Valve head Doug Lombardi sent his response to multiple news media, including Tom’s Hardware. The 3 percent of Steam games in 2015 amounts to about 187 titles, can be deduced from numbers from SteamSpy. Lombardi calls that quantity ‘small’. The company underlines that this also does not include Valve games.

The main argument Valve made is that it believes it is not legally liable. Valve provides a platform that others can use to serve their digital content. The fact that the users of the platform, in this case publishers and gamekey sellers, subsequently applied geo-blocking within the EU, cannot be attributed to Valve, according to Lombardi.

Despite referring to the publishers and sellers of Steam keys, Valve states that it still banned geo-blocking in 2015. This in response to the same ‘concerns from the European Commission’. The only games that still have a regional blockade today are games where it is legally required, such as censored games for Germany and games that a Steam trading partner is not allowed to sell in every EU country.

Valve further argues that eliminating regional blocks encourages arbitrage, the phenomenon where parties buy cheap game keys in one market and resell them in a market where the prices are higher. This would have the effect of increasing prices in markets where purchasing power is lower.

So if it’s up to Valve, the European Commission should look at the publishers it mentioned earlier: Bandai Namco, Capcom, Focus Home, Koch Media and Zenimax.

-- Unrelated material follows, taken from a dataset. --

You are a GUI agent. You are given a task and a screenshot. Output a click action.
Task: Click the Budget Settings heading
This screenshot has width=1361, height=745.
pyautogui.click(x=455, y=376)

The Commission noted on Friday that geo-blocking, introduced by all of the above companies and carried out through third-party web shops, is contrary to the European single, digital market.

The Commission’s investigation into the practices is still ongoing. The accused companies now have the opportunity to respond, after which the European Commission will give a final judgment and action may be taken. The Commission may fine the parties up to 10% of their worldwide annual turnover.